Profiting from the long view

24 February 2010

We can measure and analyse accumulated superconducting RF (SRF) operating experience in broad, high-level terms using the “cryomodule century”, or CC. Ten cryomodules operating for a decade, or 50 of them operating for two years, yield 1 CC. In the past, Tristan at KEK and HERA at DESY each accumulated more than 1 CC, and LEP-II accumulated nearly 4 CC. KEK-B, Cornell, and the Tesla Test Facility/FLASH have each accumulated a large fraction of 1 CC. In addition, well over half of the world’s SRF operating experience has taken place at two US Department of Energy nuclear-physics facilities: ATLAS at Argonne National Laboratory and the Continuous Electron Beam Accelerator Facility (CEBAF) at Jefferson Lab.

Although a mere 25 years old – including more than 15 years of running SRF in CEBAF – Jefferson Lab has, in this sense, accumulated many centuries’ worth of operating experience, about 6 CC. This experience has made it possible for CEBAF to operate at energies exceeding 6 GeV, 50% above its design energy. These energies resulted from a refurbishment programme that sought to improve the 10 lowest-performing cryomodules of the 42¼ installed at CEBAF. Refurbishment involved fixing problems in the SRF accelerating cavities inside the cryomodules, applying the latest advances in SRF science and technology. Each of the 10 refurbished cryomodules has performed at least 50% better than the best of the original complement – at two and a half times the original specification.

In Hamburg, the European XFEL project will in its first decade yield more than 10 CC, roughly comparable to today’s combined world total. The main linacs of the International Linear Collider (ILC), however, will require cryomodules for some 16,000 SRF cavities. ILC’s first decade will yield some 186 CC – more than an order of magnitude greater than the world’s present total or XFEL’s projected total. What challenges will confront those who seek to operate the ILC and other future machines over long periods?

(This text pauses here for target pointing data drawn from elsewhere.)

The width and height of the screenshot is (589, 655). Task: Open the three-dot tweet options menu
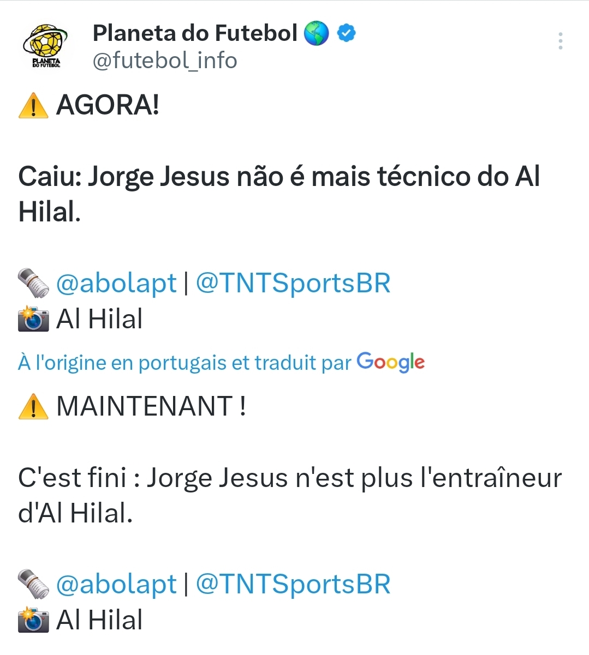[x=561, y=41]
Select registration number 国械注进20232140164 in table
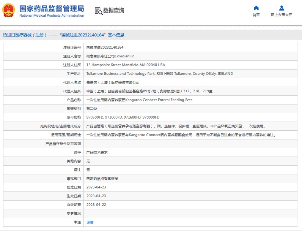Image resolution: width=302 pixels, height=231 pixels. [x=105, y=47]
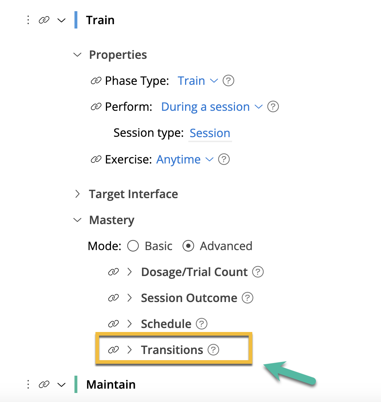This screenshot has width=381, height=402.
Task: Open the kebab menu beside Train
Action: coord(28,20)
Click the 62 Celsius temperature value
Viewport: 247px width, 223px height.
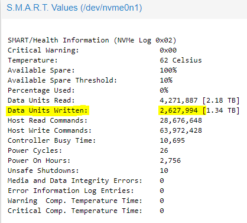click(x=181, y=60)
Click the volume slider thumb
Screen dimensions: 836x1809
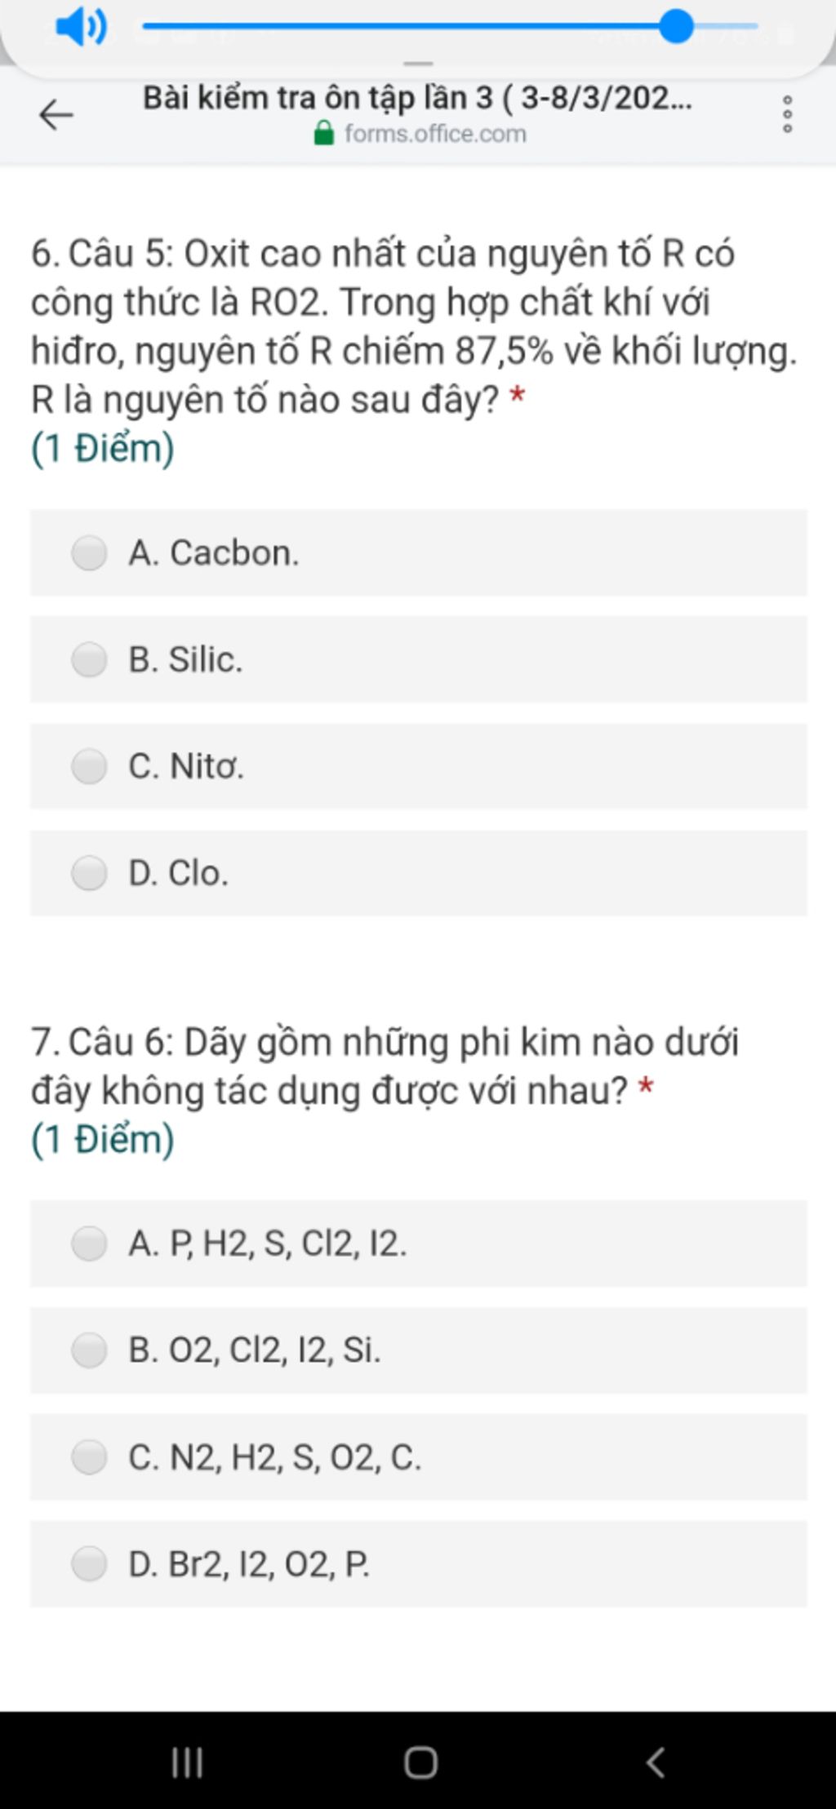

At Jefferson Lab, ILC’s order-of-magnitude scale-up calls to mind the SRF pioneering of CEBAF, itself an order-of-magnitude scale-up from seminal SRF R&D that was conducted mainly at Cornell, KEK, DESY, and earlier at Stanford University. In the effort to head off or pre-compensate for operational difficulties, CEBAF’s scale-up challenges included higher-order modes, overall reliability in a many-cryomodule system and the fact that the beams to be accelerated had distinct properties not previously engaged. Yet, even though these and countless other pre-operational questions were attacked, actual practice, year in and year out, has turned up much that was simply unforeseen, and was probably unforeseeable. As a result, in CEBAF’s decade and a half of operating, about 1.5 refurbishments have been necessary per CC. Extrapolated, that would imply about 30 per year for the ILC.

Of course, extrapolations about the ILC and other future SRF machines are inevitably subject to errors. For one thing, experience to date involves operating gradients significantly lower than those planned for the ILC (and for the XFEL, as well). And at CEBAF and other operating SRF machines, most of the post-construction problems have already been corrected. For example, in SRF cavity processing, future accelerator builders won’t have to re-learn the value of high-pressure rinsing, which removes the performance limitation of field emission – and which is helping the ILC high-gradient R&D programme to achieve significantly higher accelerating gradients than past machines have reached.

But both the XFEL and the ILC will push the (current) state of the art just as CEBAF pushed the (then) state of the art. So it is certain that the problems that these future SRF machines are sure to encounter will be new and different. Nevertheless, past experience is all that we have, and we should try to learn from it. Despite the uncertainties, strategies for spares will need to be developed. To maintain the operating gradient, failure rates will need to be estimated. CEBAF had one cryomodule failure per CC, but the failures appeared only after the first 7 years, or the first 3 CC. The failures exposed flaws but new problems are surely coming. CEBAF has also had gradient degradation of 1% per year from new field-emission sites caused by particulates inside the vacuum system. In sum, from our experience, any SRF machine needs to plan for refurbishments at a rate of 1–2 per CC.

In current SRF accelerators, cryomodules are independent, standalone entities that can (with some difficulty) be pulled out for refurbishment. In future SRF accelerators, the need to minimize static heat losses pushes the design toward more integrated accelerator systems, even at the cost of making replacement harder. Yet if extrapolation from current operating experience is valid, it will be important to have the ability to refurbish, which means that it will be necessary to avoid having cryomodules that are difficult to extract. It’s the continuation of a longstanding design conflict: tight integration of systems improves performance, but makes repair harder.

SRF operating experience now has a long standing – many cryomodule centuries of it, in fact. This experience base constitutes an imperfect yet vital tool. And for all of us, there’s profit in looking back in order to see forward.